(CNN)Madagascar, the fourth largest island in the world, possesses one of its most fascinating ecosystems. It is home to 200,000 known animal and plant species, and 20 different ethnic groups.
Prayers, poop and bulletproof potions: The life of a cow in the Bara tribe
But this is a story of one animal and one ethnic group: the zebu and the Bara tribe.
A zebu -- a type of humped cow -- is precious, sacrosanct even, and integral to the tribe's economy.
The Bara live in the south west of the island in a region known for its wide variety of terrain, covering sandstone formations, deep canyons and grass lands. It's through these remote landscapes that the tribe guides its cattle.
Renowned warriors, they've earned their fierce reputation out of necessity. Their cattle must be protected at all costs, and are traditionally guarded with axes and spears.

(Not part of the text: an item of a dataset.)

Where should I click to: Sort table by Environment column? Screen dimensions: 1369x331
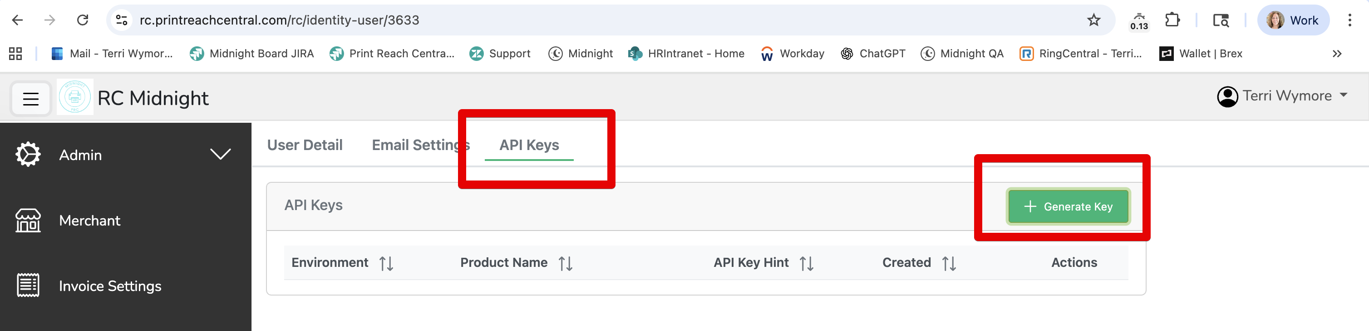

"[Zebu] can save us under any circumstance," says Fernando Samby, 16 years old and son of the King of Sakamaninga village. "If we need money for food, we can just sell a cow."
Samby mixes school with his pastoral duties, which can occupy entire days.
"I start early in the morning," he says. "I first take cattle out of their enclosure and then I have my breakfast before taking them out to graze. I'm out with them all day, and will only return in the late afternoon."
Samby patrols with a gun to ward off potential thieves -- a sight becoming more common among African herding communities, having been documented as far away as South Sudan with the Mundari tribe.
Like the Mundari, the bond is close between man and beast. Cattle are regarded as an intermediary between the tribe and god. Prayers for their wellbeing are said every morning by King Samby, and the kraal, the cattle house, has spiritual significance.
"When you enter the kraal we have to take off our hats and shoes," the king's son explains.
"Even the cow's waste is handled with one's hands because they are not considered to be dirty. After drinking cow's milk the cup that was used must be washed and the water should be thrown to the East, because that is regarded as a sacred direction."
Tradition is paramount and the Bara are famous for their unique customs, particularly around marriage. Zebu were once involved here too, husbands-to-be proving their eligibility through "cattle raiding."
"It's not so common anymore," says anthropologist Sambo Clement. "They would steal only one or two zebu to show strength. The option was either steal or face the consequence of going to jail, if they failed at the task."
Rustling might be rare these days, but zebu are still part of marital dowries. Cattle are given to a bride's parents, and only when they are all slaughtered is the couple considered married, explains King Samby.
Given the sacredness of cattle, the Bara go to great lengths to protect their herds, including consulting a clairvoyant known as an Ombiasy.
"There are two different kinds of Ombiasy," Clement says, "bad and good. The bad ones are regarded as sorcerers and the good ones are responsible for keeping the peace in society and they are often doctors, astrologists, midwives and traditional Malagasy healers."
An Ombiasy can use a combination of potions to protect cattle from thieves, the anthropologist explains. One, called Too-ja-ka -- "to spread" in Malagasy -- causes cattle to run away when thieves approach. Another, Si-ham-ba-la-ha-fa, results in the death of cattle as soon as they reach the thief's kraal. There's even a potion to make cattle and their owners bulletproof.
It's no wonder wannabe husbands are no longer raiding zebu herds. They might just get more than they bargained for.